Actually Ukraine has a more developed economy than its neighbors. At least we have a lot of imported products from Ukraine and when we go to seaside there, almost all of their products are locally made, not imported.
At least they can leave the country legally, and without threat of death. It's Ukraine. They didn't always have that option.
For that matter, they didn't always have the right to own a business or to work for whichever business they liked.
In Soviet Ukraine, the politicians told you where to go.
Sorry, but Soviet jokes actually make sense in response to this summary.
You have demonstrated nothing. healthcare costs more because states have laws that prohibit competition in that marketplace. Remove the government and you will see huge improvements. Also maybe the government should get out of the business of telling insurance companies what they must cover in MY insurance. I am capable of that thank you. An insurance company that dose not allow me to haggle on price and coverage wont be around for long.
Why is it so hard to only have politicians for a few years, then have them go away?
Actually in the US I think that FDIC insurance is a PROBLEM. I know that I have no clue what my bank is doing with my money. Why?

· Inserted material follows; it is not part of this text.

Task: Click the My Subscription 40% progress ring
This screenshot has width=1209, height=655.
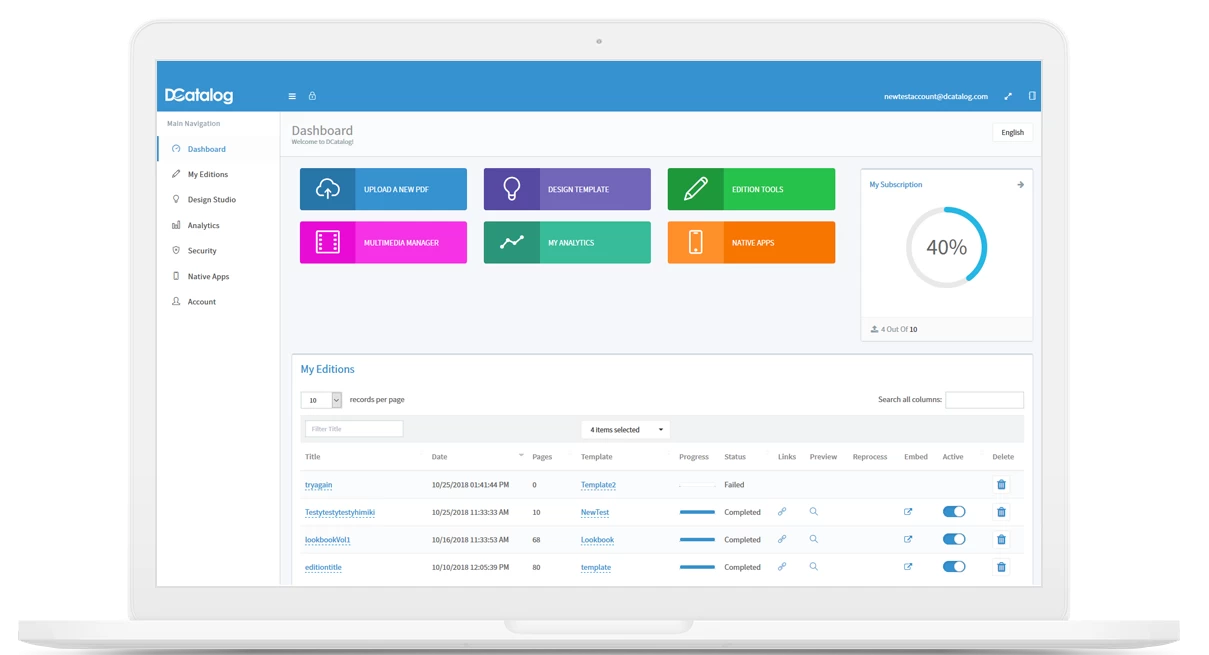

Because I don't have to. I am insured. If there was no FDIC I bet that most people would know what is going on with their banks. Banks that are conservative and keep your money safe while making a little on the side will have huge deposits. Banks playing fast and loose may get some but I don't give a shit about people who lose money cause they were careless with it.
Why is it so hard to only have politicians for a few years, then have them go away?

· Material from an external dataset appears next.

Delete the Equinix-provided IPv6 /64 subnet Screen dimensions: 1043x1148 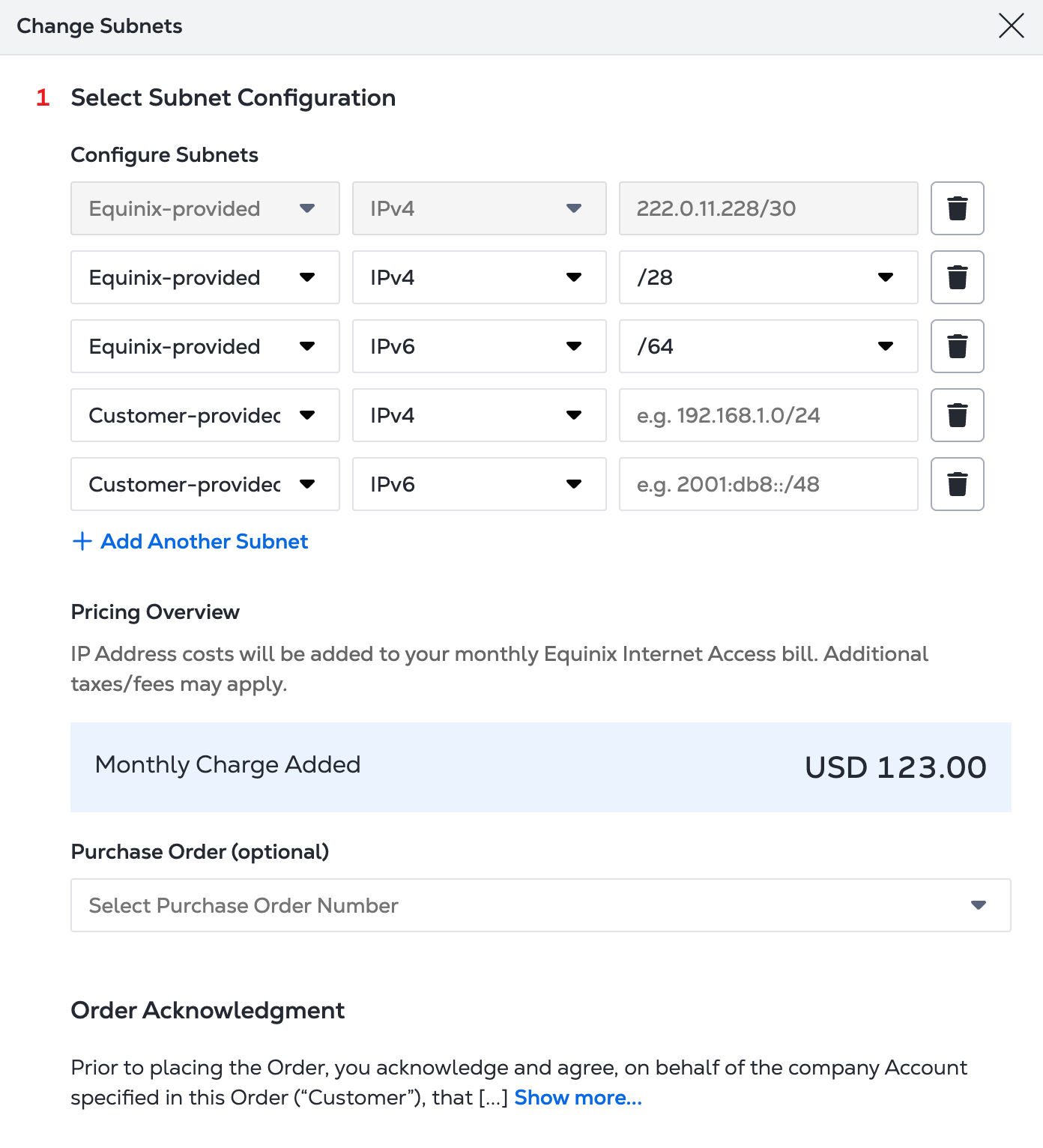tap(957, 346)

The counter example was actually medicare vs private insurance. Midicare costs something like 3% for overhead, private insurance costs something like 12%.
There are a variety of reasons for this disparity, but none of them have to do with laws prohibiting competition in that field. In this case, "the government" system is cheaper than the "competing companies" system.
If one is going to say ALWAYS, then a single counter-example is sufficient.
If you meant "always except when it isn't", then you should be careful to state that.
If you want to go on talking about what the government should or should not be involved in you should probably be aware that it is unlikely that you will be able to find ANY position that "most thinking people will agree" upon - even without going outside of the USA for those people.
So basically you want to say that low taxes lead to economy growth and less tax evasion? Well, Ukraine is the best counterexample. Flat 17% income tax, but pretty much nobody pays it and the economy is in ruins.
WOW!!! LOL!!!
Do you live in Ukraine, man? I DO. And I claim that there are MANY taxes in Ukraine: ...
17% Income Tax (going to be progressive soon),
35%(!!!) Wages Transactions Tax,
20% Value Added Tax,
2% Retirement Account (managed by government of course)
1% Social Insurance
and many others.
And I have not mentioned yet
INFLATION by government emission,
BUREAUCRACY (due to much complicated laws),
and banal STEALING by those public "servants".
So do you still wonder about poor situation here in Ukraine???